# Start of Excerpted data

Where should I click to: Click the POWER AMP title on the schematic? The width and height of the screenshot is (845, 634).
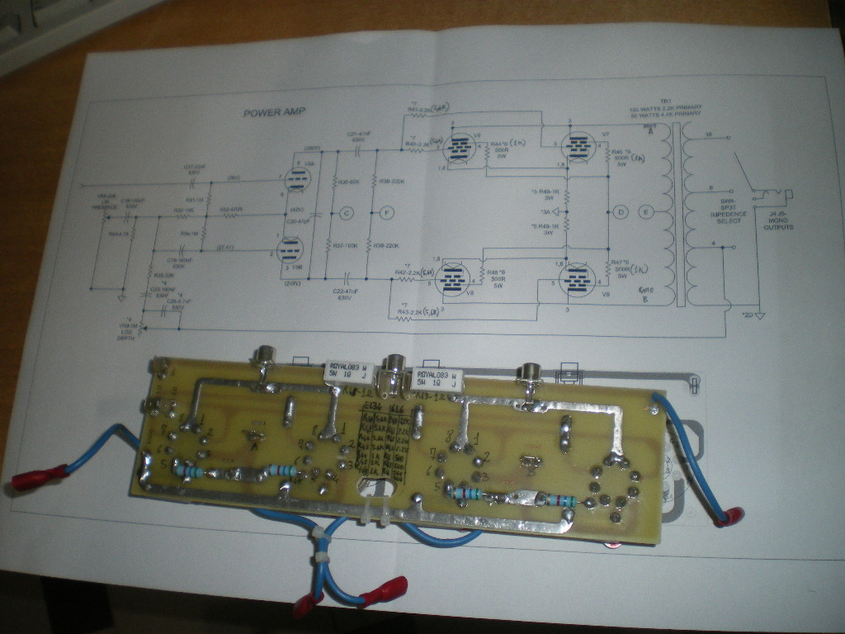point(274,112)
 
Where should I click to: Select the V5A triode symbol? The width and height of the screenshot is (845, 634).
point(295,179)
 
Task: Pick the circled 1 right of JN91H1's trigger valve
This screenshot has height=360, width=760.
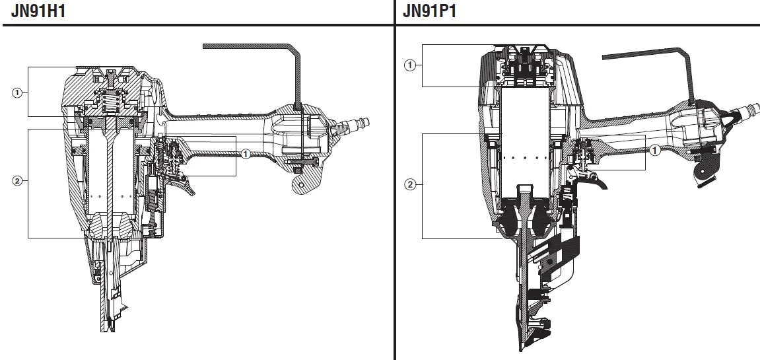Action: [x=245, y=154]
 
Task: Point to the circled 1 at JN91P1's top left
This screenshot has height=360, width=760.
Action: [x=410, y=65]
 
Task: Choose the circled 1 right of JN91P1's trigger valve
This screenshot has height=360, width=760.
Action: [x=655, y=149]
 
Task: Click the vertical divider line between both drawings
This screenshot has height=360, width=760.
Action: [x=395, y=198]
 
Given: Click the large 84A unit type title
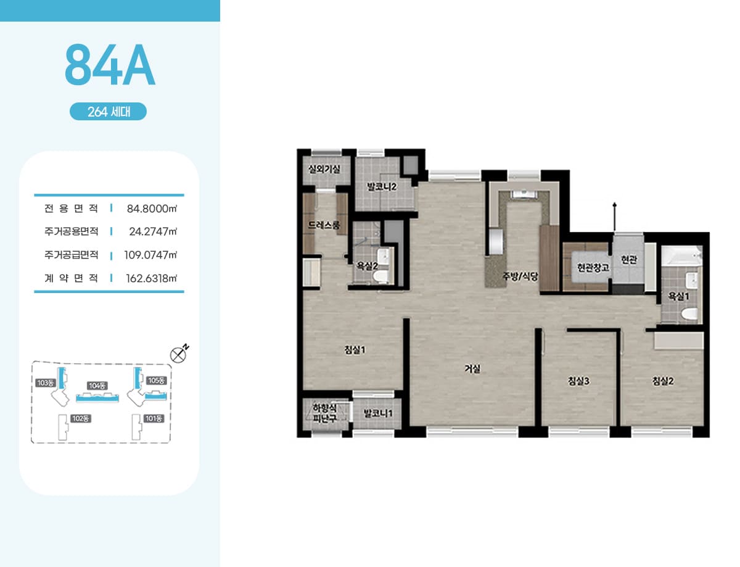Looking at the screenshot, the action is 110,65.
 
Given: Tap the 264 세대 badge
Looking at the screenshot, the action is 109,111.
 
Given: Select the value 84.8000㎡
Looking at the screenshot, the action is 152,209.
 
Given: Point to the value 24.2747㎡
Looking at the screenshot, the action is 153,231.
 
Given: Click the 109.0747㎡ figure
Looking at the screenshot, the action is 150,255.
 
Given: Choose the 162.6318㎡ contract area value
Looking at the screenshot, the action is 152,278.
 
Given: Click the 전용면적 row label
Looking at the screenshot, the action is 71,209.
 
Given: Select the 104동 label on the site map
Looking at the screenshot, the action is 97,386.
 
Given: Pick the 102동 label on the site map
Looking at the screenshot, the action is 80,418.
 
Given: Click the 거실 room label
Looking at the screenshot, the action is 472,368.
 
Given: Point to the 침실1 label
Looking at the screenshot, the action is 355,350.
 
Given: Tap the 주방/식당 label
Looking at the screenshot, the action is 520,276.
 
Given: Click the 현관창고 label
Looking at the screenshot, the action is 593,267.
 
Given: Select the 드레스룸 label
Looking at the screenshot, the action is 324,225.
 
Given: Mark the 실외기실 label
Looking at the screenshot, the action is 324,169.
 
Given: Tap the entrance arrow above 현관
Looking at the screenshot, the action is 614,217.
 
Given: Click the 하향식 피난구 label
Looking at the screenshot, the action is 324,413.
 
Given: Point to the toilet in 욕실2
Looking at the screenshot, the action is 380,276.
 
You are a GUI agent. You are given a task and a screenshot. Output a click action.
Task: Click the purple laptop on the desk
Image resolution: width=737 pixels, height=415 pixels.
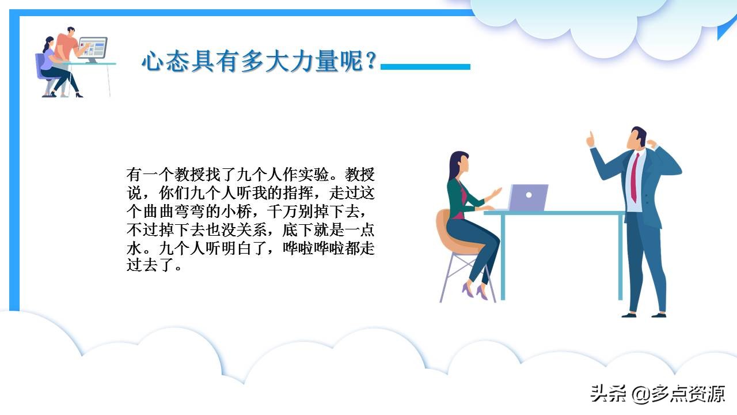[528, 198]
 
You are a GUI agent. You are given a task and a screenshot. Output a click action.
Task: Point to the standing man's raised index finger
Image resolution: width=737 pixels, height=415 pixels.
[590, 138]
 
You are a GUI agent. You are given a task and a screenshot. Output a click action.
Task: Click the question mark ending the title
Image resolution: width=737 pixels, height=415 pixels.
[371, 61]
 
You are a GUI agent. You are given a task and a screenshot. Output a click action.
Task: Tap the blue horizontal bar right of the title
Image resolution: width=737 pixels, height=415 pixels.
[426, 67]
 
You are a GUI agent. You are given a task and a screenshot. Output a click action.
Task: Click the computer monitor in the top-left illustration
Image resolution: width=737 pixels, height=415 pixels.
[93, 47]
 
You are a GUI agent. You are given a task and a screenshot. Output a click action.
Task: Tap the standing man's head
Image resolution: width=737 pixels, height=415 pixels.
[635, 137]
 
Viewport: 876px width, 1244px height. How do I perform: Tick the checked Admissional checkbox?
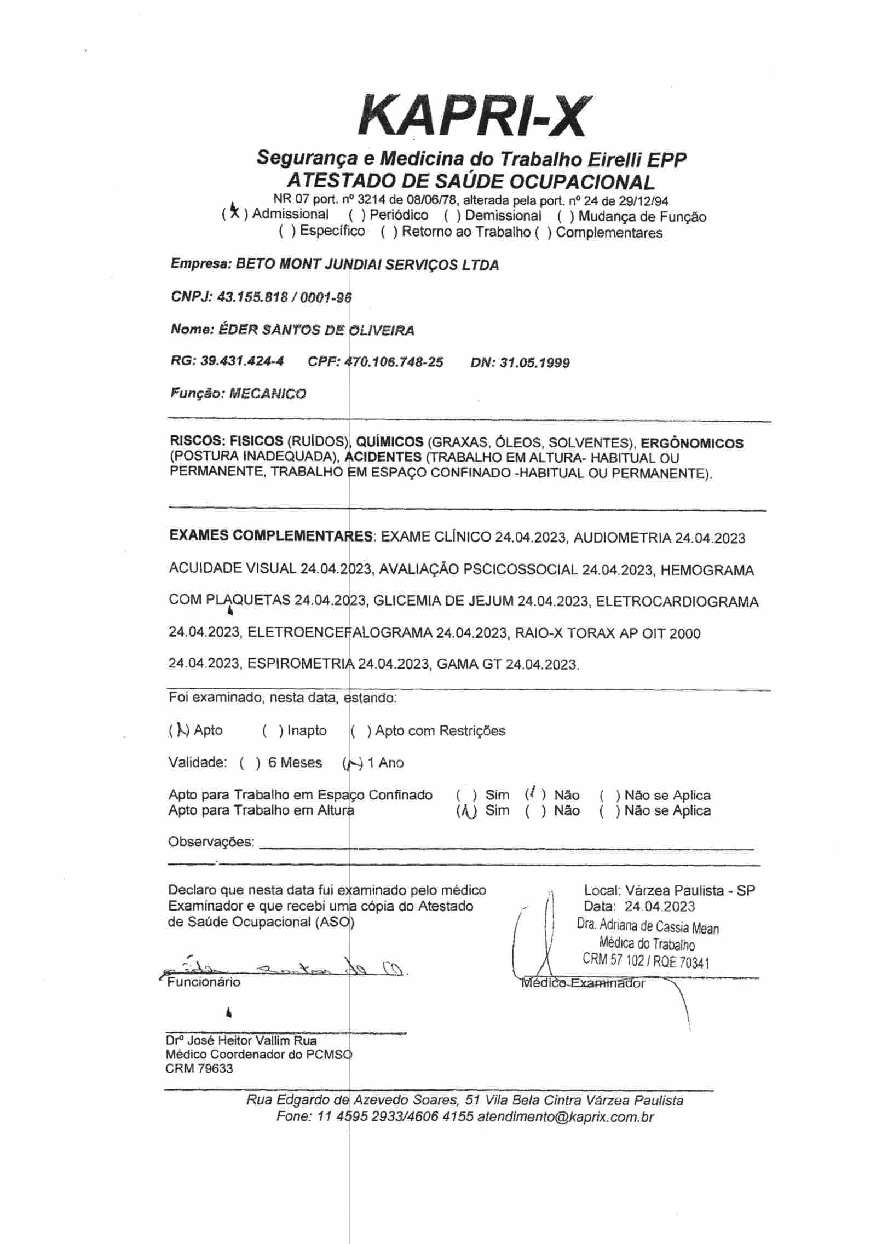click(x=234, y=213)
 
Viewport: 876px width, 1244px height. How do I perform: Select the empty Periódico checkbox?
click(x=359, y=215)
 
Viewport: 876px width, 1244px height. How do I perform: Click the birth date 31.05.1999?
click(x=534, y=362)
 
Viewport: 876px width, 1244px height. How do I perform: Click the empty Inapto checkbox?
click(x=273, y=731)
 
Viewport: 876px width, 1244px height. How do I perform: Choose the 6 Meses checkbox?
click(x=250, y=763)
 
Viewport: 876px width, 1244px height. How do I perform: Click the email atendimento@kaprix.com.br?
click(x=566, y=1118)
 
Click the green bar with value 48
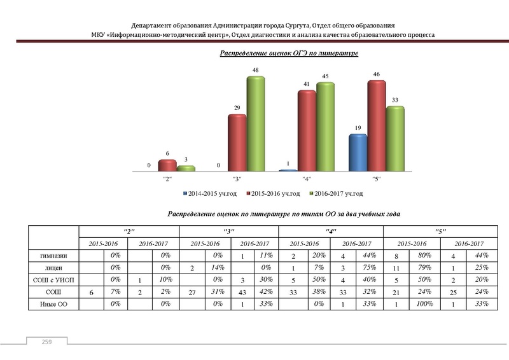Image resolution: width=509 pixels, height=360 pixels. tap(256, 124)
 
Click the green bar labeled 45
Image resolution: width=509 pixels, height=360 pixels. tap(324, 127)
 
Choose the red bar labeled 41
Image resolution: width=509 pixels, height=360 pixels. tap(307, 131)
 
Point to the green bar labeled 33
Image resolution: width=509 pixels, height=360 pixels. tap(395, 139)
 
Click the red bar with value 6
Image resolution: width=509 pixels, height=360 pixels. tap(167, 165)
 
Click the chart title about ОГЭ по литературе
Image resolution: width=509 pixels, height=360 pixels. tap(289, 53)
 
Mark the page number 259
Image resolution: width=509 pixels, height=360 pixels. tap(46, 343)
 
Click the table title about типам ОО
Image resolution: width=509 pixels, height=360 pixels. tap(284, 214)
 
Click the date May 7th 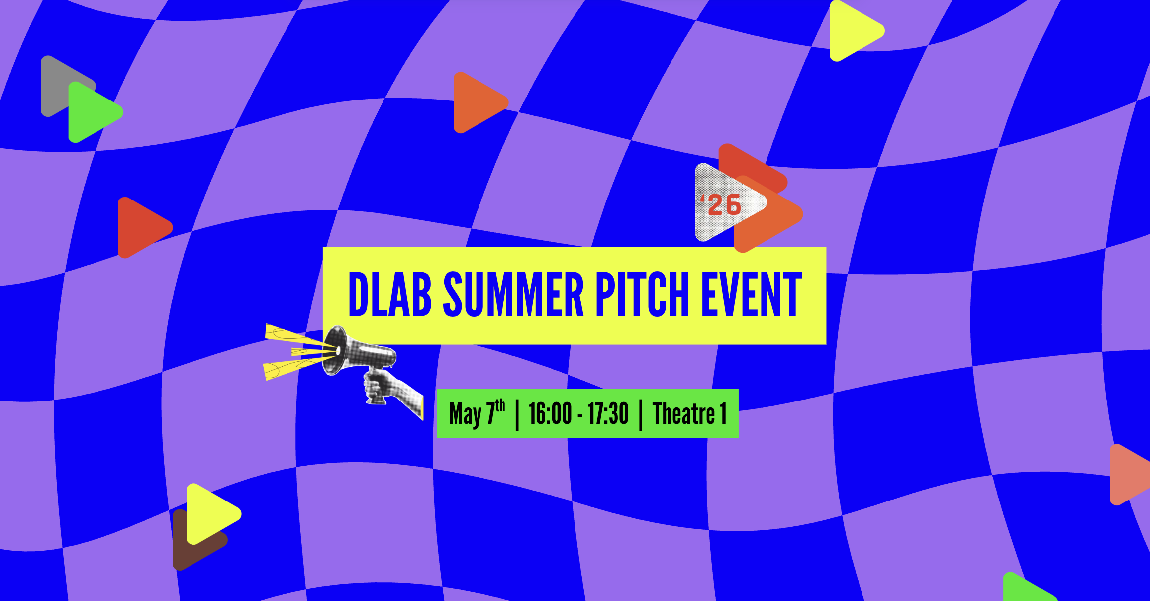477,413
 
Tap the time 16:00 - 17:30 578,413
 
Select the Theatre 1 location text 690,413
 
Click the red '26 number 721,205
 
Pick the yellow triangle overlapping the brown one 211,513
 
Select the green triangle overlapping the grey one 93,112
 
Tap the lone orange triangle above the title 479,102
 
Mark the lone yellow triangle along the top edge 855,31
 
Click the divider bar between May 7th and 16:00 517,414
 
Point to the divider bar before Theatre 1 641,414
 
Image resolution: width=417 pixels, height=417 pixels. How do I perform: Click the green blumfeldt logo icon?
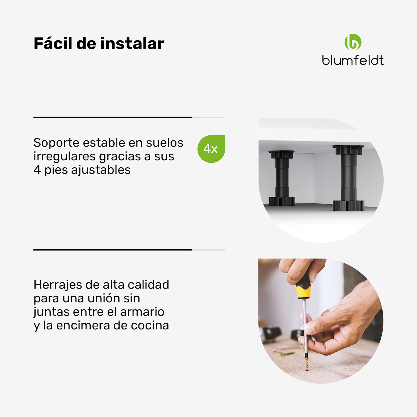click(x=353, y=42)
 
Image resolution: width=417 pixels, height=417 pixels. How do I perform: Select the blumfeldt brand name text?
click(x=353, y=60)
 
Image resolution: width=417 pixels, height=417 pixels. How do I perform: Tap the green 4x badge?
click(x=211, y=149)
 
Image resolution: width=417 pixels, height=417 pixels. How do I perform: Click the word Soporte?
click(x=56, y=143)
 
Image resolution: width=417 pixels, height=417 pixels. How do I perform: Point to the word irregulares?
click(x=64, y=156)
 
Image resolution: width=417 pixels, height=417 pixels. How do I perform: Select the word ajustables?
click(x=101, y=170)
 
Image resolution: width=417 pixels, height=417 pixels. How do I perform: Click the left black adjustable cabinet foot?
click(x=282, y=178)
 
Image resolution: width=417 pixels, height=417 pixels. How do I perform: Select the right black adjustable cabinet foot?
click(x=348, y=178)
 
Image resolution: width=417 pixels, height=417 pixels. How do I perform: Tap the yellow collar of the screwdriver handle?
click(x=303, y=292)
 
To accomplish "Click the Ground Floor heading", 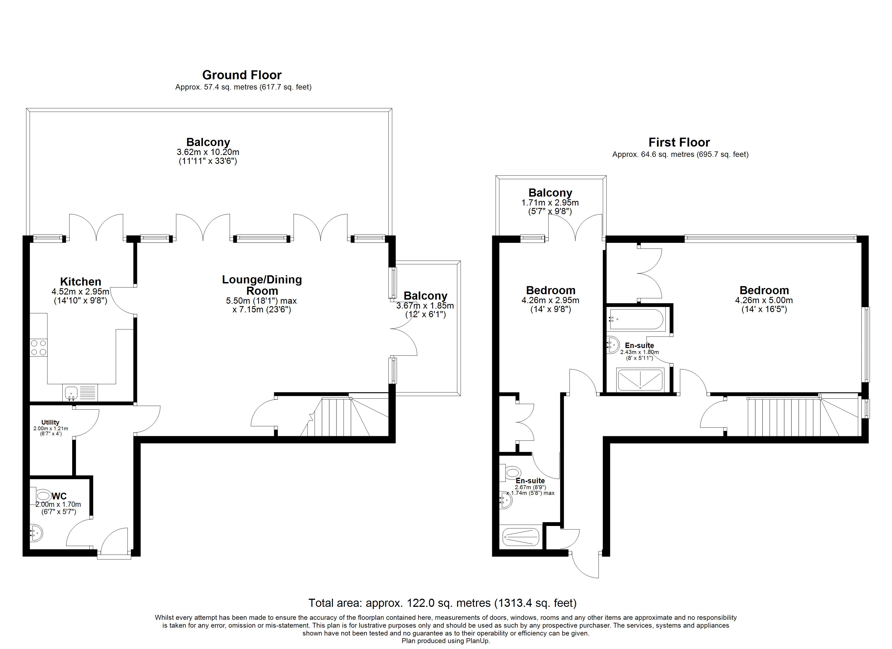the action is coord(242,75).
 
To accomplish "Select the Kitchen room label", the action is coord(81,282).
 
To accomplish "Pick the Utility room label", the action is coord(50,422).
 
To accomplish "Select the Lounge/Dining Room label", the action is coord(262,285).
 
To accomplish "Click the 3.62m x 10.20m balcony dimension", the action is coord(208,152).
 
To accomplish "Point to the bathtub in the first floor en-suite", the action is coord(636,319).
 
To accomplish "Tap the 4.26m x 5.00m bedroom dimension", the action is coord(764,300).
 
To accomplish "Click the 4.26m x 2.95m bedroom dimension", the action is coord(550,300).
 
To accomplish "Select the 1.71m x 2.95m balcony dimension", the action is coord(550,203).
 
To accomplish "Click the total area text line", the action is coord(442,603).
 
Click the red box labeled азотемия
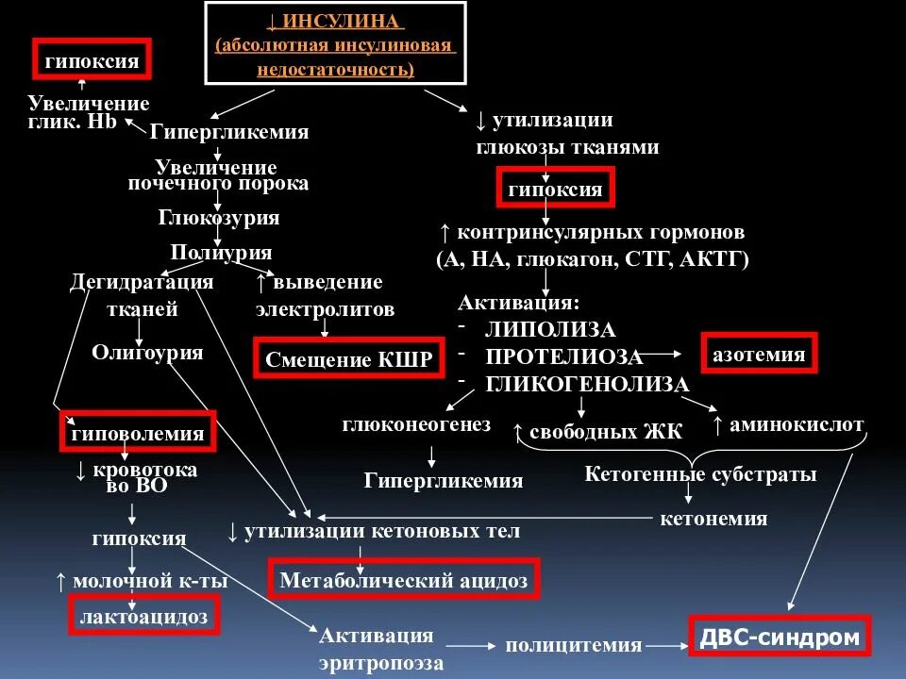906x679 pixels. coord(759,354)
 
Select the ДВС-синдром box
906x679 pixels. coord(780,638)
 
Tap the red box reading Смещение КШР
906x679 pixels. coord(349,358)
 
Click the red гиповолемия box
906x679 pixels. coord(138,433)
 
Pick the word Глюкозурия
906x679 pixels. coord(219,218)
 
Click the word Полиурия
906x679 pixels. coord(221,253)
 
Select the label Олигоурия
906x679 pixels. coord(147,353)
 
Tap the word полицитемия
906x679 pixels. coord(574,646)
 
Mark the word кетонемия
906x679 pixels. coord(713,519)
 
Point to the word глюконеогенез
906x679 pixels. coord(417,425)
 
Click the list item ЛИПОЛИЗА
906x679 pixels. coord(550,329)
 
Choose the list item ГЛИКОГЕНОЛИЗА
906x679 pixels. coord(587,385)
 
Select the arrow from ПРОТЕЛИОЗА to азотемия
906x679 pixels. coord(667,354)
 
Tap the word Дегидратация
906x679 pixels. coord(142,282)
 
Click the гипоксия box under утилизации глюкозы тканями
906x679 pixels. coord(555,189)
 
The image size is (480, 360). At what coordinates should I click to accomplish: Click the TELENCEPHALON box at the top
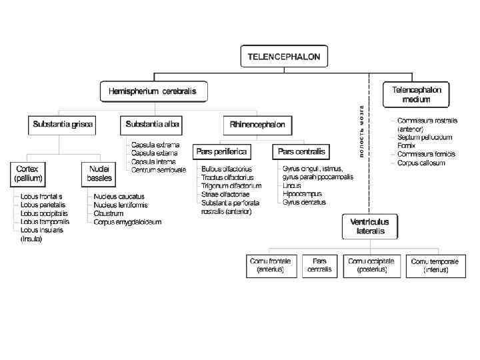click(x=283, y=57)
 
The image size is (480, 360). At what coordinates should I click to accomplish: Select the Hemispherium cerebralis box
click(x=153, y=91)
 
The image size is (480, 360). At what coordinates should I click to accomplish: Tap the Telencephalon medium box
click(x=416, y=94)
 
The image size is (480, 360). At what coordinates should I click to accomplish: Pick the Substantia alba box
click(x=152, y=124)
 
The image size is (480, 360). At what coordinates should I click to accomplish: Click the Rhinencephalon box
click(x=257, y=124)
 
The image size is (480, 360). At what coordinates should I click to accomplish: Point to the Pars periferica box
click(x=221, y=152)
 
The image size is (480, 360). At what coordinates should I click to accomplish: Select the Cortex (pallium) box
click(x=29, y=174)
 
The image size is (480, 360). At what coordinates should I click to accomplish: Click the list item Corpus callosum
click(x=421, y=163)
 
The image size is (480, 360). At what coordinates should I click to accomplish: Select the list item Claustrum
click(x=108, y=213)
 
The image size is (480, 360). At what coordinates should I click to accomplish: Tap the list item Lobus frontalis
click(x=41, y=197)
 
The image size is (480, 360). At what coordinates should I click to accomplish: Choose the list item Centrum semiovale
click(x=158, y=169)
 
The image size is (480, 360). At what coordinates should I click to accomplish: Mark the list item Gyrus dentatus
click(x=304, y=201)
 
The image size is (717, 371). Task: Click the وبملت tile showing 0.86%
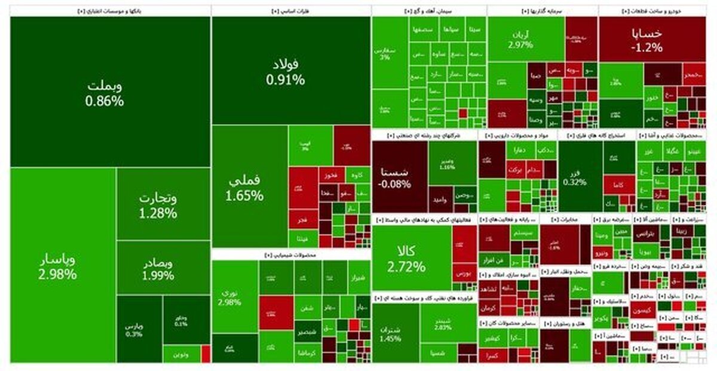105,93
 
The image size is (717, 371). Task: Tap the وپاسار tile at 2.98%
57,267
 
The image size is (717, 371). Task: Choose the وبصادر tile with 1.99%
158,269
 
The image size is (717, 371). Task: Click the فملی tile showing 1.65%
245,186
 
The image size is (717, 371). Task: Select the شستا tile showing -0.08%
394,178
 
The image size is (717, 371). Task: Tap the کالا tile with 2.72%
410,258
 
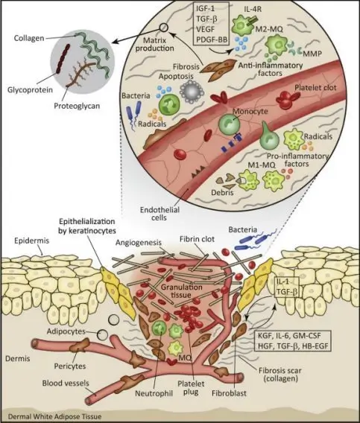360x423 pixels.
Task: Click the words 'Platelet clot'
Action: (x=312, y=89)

# End of Excerpted data

Written task: Copy the part of the material above that opens with the line containing "Telencephalon medium box" and closes with the line containing "click(x=257, y=124)", keeping every line unchanged.

Written answer:
The image size is (480, 360). At what coordinates should I click to accomplish: Tap the Telencephalon medium box
click(x=416, y=94)
 
The image size is (480, 360). At what coordinates should I click to accomplish: Pick the Substantia alba box
click(x=152, y=124)
 
The image size is (480, 360). At what coordinates should I click to accomplish: Click the Rhinencephalon box
click(x=257, y=124)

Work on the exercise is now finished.